Sementara malam terus merayap semakin larut. Sedangkan bulan bersinar redup
menggantung di langit cerah, tanpa awan sedikit pun menghalangi. Suasana
begitu sunyi, sehingga desir angin yang halus pun terdengar jelas.
***
Malam masih merayap semakin larut. Suasana di sekitar Gunung Banjaran
begitu sunyi. Terlebih lagi, keadaan Desa Jati Laksa. Tak terlihat seorang
pun berada di luar rumah. Begitu sunyinya, sehingga desiran angin terdengar
jelas mengusik dedaunan yang menghitam dan bermandikan titik embun yang
memantulkan sinar bulan.
Sementara itu di tepi sebuah sungai yang mengalir bagai membelah Desa Jati
Laksa menjadi dua bagian, terlihat sembilan orang tengah berkumpul. Mereka
adalah anak buah Ki Mangir yang ditugaskan menculik Minarti, tapi sampai
saat ini belum berhasil melaksanakan tugas itu. Minarti ternyata dalam
lindungan dua orang yang berkepandaian tinggi, melebihi kepandaian yang
mereka miliki.
Mereka tampak gelisah, karena sampai larut malam begini belum juga bisa
menemukan cara untuk melaksanakan tugas yang diberikan Ki Mangir. Sudah
berbagai cara dilakukan, tapi belum juga memperoleh hasil yang
diinginkan.
"Seharusnya kalian menculik Minarti, selagi kami melawan anak muda itu!"
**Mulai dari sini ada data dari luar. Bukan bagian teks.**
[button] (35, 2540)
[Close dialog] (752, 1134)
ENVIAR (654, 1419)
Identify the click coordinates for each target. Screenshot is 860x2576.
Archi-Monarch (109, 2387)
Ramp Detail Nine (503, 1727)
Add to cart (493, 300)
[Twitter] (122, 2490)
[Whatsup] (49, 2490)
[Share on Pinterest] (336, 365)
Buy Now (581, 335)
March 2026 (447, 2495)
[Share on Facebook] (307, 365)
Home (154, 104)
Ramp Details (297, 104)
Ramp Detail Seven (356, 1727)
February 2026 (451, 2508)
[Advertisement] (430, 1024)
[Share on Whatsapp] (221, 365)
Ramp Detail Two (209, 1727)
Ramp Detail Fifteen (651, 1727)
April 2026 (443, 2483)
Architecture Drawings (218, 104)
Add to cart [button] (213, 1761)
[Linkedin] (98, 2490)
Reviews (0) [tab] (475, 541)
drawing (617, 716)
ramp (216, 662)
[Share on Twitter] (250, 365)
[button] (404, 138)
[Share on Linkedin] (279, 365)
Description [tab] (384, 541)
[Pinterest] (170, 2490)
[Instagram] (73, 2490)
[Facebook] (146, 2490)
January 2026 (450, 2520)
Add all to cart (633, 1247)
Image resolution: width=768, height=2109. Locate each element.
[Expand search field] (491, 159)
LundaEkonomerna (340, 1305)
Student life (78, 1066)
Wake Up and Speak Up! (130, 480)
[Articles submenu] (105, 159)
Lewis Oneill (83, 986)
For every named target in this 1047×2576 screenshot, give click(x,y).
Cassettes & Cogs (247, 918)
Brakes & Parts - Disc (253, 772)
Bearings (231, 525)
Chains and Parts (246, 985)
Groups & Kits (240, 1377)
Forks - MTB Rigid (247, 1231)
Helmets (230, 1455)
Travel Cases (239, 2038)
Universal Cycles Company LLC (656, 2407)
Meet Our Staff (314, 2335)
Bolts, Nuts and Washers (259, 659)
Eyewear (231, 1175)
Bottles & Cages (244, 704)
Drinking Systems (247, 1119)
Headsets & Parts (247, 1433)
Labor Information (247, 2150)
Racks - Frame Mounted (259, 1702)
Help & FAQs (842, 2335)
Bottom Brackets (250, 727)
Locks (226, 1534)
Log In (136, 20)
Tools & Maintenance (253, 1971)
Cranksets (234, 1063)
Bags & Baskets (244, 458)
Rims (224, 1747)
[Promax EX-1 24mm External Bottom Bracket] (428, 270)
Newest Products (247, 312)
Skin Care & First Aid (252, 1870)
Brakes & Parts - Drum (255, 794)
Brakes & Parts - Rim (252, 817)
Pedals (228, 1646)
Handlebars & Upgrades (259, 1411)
dengus Gandik. Matanya tampak tajam menatap tiga orang laki-laki
berperawakan aneh.
"Minarti tidak ada di dalam rumahnya," sahut si Golok Setan tidak mau
disalahkan
"Mustahil...!" dengus Gandik.
"Aku sendiri dan Kakang Jerangkong Hidup masuk ke dalam. Sedangkan Kakang
Cambuk Api menunggu di belakang," jelas si Golok Setan lagi.
"Kalau tidak ada di dalam, lalu ke mana...?" selak Kabat seperti bertanya
pada dirinya sendiri.
"Kalau kalian tidak percaya, sebaiknya kita datangi lagi. Biar kami yang
mengurus anak muda itu!" dengus si Jerangkong Hidup jadi kesal karena
disalahkan terus-menerus.
"Bagaimana, Kakang...?" tanya Kabat.
Gandik tidak langsung menjawab. Matanya melirik empat pemuda yang babak
belur dihajar Pendekar Pulau Neraka tadi. Tampak Kalil dan Majan tergeletak
di tanah berumput kering dengan napas tersengal satu-satu. Keadaan mereka
kelihatan cukup parah. Sedangkan Gapar dan Sito tengah duduk bersemadi,
mencoba memulihkan keadaan tubuhnya.
"Biarkan mereka di sini," ujar si Cambuk Api seakan-akan mengerti apa yang
sedang dipikirkan Gandik. "Bagaimana keadaan mereka?" tanya Gandik seraya
menatap Kabat yang mencemaskan keadaan keempat anak muda itu.
"Gapar dan Sito tidak begitu parah. Tapi Kalil dan Majan cukup
mengkhawatirkan. Mereka terluka dalam cukup parah, dan harus dibawa ke
tabib," jelas Kabat.
"Hhh...! Untung saja tidak ada yang tewas," desah Gandik.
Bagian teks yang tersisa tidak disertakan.